Jim Williams has been watching birds and writing about their antics since before "Gilligan's Island" went into reruns. Join him for his unique insights, his everyday adventures and an open conversation about the birds in your back yard and beyond.
Here from the book are three views of a pigeon: skeleton, bones fleshed out, and bird with skin and feather sheaves.
You can't tell a bird by its feathers alone.
Your Sunday chicken looks one way in the coop, another way when its plucked. Without feathers you have a better idea of how the bird is made. Roasted and eaten, the bones that remain tell the rest of the story (a story more easily read if you reassemble the bird).
In her amazing book "The Unfeathered Bird" artist and writer Katrina van Grouw has with great skill disassembled birds for us, and then reassembled them. Her drawings of dozens of species chosen from six orders and families show us birds from the inside out. It is a very different and informative perspective.
We are greeted by the image is a Southern Cassowary, bulky skeleton plodding out of its dark Australian jungle habitat. Second largest bird in the world, this fruit-eater looks more reptilian than avian. Its feet are those of a dinosaur.
Then comes the trunk of a Common Moorhen, skinned, an egg-shaped mass. Cover the caption and it's hard to know just what this is. Clear text answers the questions.
Here is the breastbone of a Mallard, then its vertebral column and pelvis, long and snake-like. Here is the head of a Woodpigeon, head with skin removed, skull, tongue, a cross-section of its eyeball. Then more skulls, feet, legs, wings and tails presented in large, simple drawings, the beautiful sketches she worked for 25 years to produce.
"Five years of innocent research," she writes in the introduction, followed by 15 years trying to convince a publisher that this was a good idea, and then "several more years of very hard labor."
Fortunately, she found a home for the project, Princeton University Press. Princeton has put Ms. van Grouw's art and text in almost handsome book, 12 inches top to bottom, 10 inches wide, 287 pages, designed by the artist to offer an illustration on almost every page. This makes turning each page an adventure. Particularly welcome is the large size with which many images are so boldly presented.
Full skeletons, bones finely drawn are shaded to create three-dimensional images. Some appear unbird-like. This is not how we see these animals. Put flesh on them, draw individual muscles, and the need for feathers to complete the picture remains. Feathers are what we know, bones and flesh the entire story revealed.

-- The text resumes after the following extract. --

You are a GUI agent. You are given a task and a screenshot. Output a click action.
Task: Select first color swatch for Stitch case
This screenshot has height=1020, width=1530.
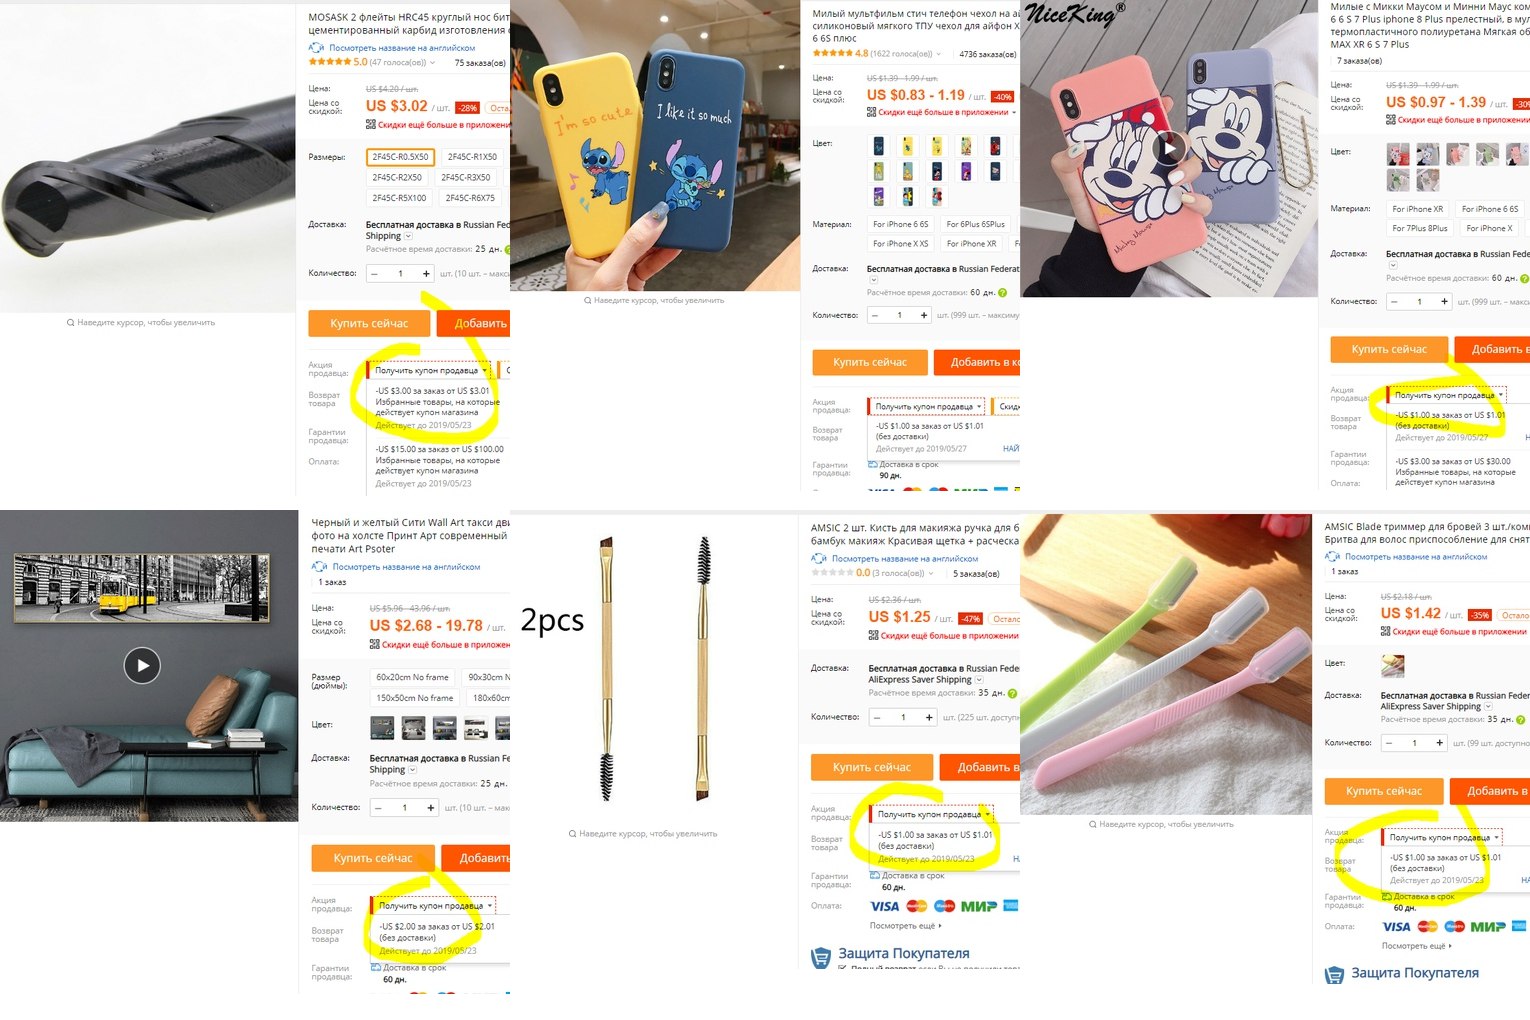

Storks and herons have similar basic shapes -- long legs, long neck, long bills. Plucked, however, as Ms. van Grouw does, there are distinct differences created by the needs of each species. Herons have evolved to hunt with wet feet, sliding a narrow body between reeds as they hunt, lunging with bill. I've watched a Great Blue Heron stab into the water, rising with an impaled bullhead. Herons are musketeers of the marsh. Storks have evolved to hunt where bulky bodies work just fine, slimmness not a necessity. They snap at prey found.
Form has followed function, as Ms. van Grouw illustrates. Anatomy is destiny.
These drawings tell many stories, answer many questions. On the foot of a heron is a middle toe, its claw pectinated -- comb-like, a grooming tool. The feet of grebes, as big as a hand on the page, resemble baseball gloves, webbed to provide propulsion. The grouse drawing shows a very deep breastbone, its keel, large to accommodate attachment of the strong muscles that allow these birds to jump into rapid flight.
And here is Willie Loman from "Death of a Salesman," a Little Penguin, its flesh removed, slouching home after a bad day at the office. The preen gland, something all birds have in common, plus tail and wing feathers remain, vague clues.
We began with a chicken. Here it is, on page 213, a Cornish Broiler, feathers gone, near oven-ready. It has the body and thighs of a bird two or three times its size, awkward looking, completely lacking the grace of other birds. We have created something grotesque. (That, however, does not affect flavor.)
It's early in the year, but I doubt if 2013 will see a book published that is more interesting or fascinating or better done than Ms. van Grouw's. It is $49.95, worth every penny, a world-wide birding expedition like no other.